### Selected extract
"""

There are so far no reports of losses from any customers of the four Saudi banks targeted in the attack. However, since the criminals would have used the correct user name and password to log into the accounts, the banks would be unaware of such losses unless their customers tell them of any discrepancies.

As a sensible precaution, Internet banking customers should change their passwords, banks advise.

According to Baig, customers who installed the latest Microsoft Security patch, MS04-013, would not have been affected by the bug because the malicious code would have been unable to exploit the known vulnerability in MS Internet Explorer.

A statement from the US Computer Emergency Readiness Team (CERT) advised people to dump Internet Explorer and use a different browser after this latest security vulnerability in the software was exposed.

“There are a number of significant vulnerabilities in technologies relating to the IE domain/zone security model, the DHTML object model, MIME type determination, and ActiveX. It is possible to reduce exposure to these vulnerabilities by using a different web browser, especially when browsing untrusted sites,” the CERT site reads.

Microsoft Chairman Bill Gates called on users to switch to the auto-update feature so that patches can spread faster. At the weekend, he vowed to “guarantee that the average time to fix will come down. The thing we have to do is not only get these patches done very quickly...we also have to convince people to turn on auto-update.”

The feature allows software to be updated and installed automatically. Internet Explorer users are also being advised to change the security setting for their browsers to “high,” and disable Java script. But both of these tactics can make it more difficult to interact with some websites.

"""

### Directions
In the excerpt about the Saudi bank attack, which Microsoft security patch does Baig say would have kept customers from being affected?

### Data lines
"""

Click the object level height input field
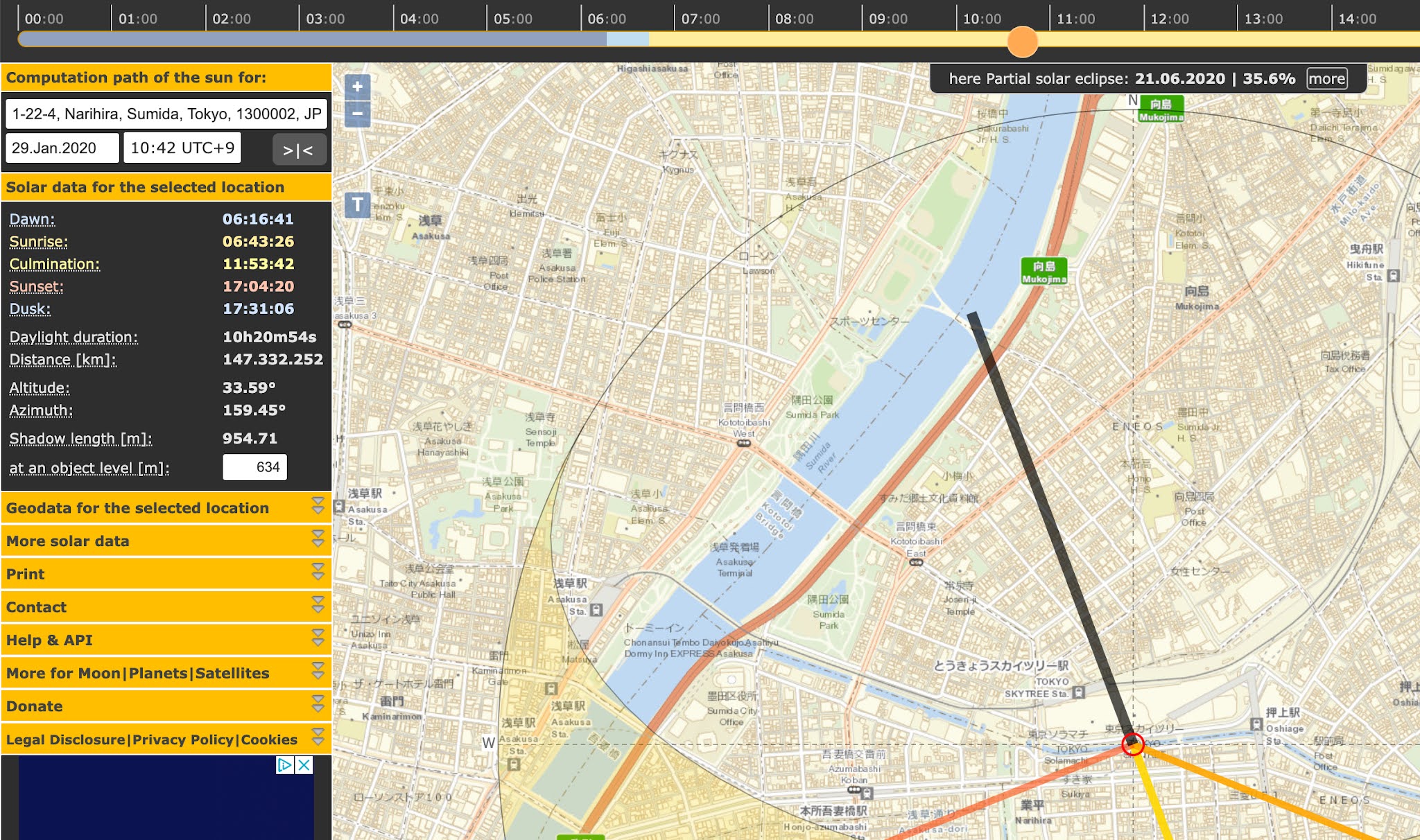Viewport: 1420px width, 840px height. click(254, 467)
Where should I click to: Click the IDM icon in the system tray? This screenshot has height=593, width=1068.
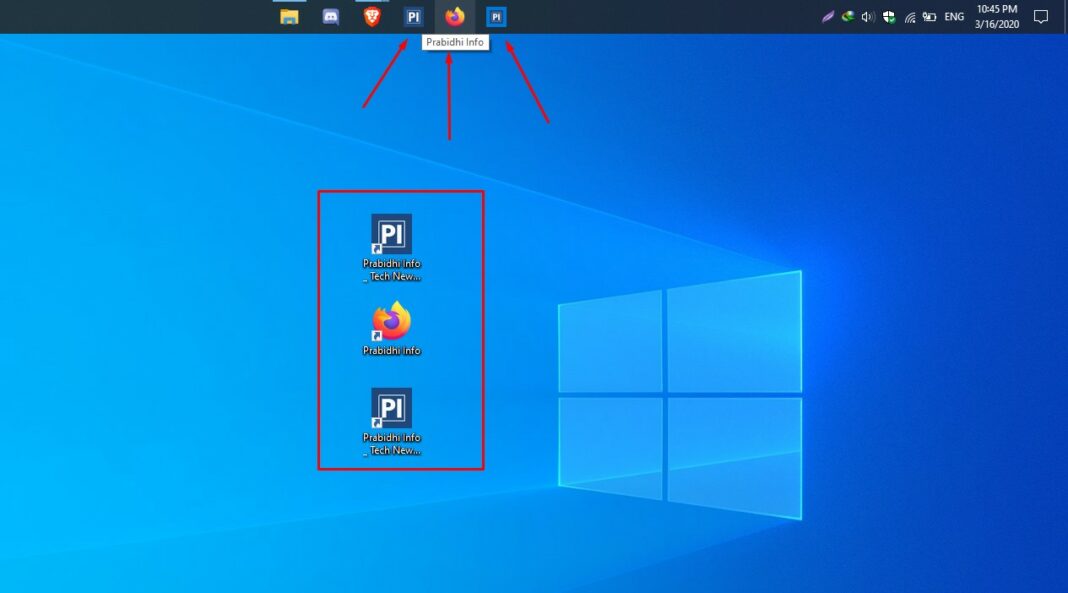(847, 16)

"""

### Answer for this exercise
MS04-013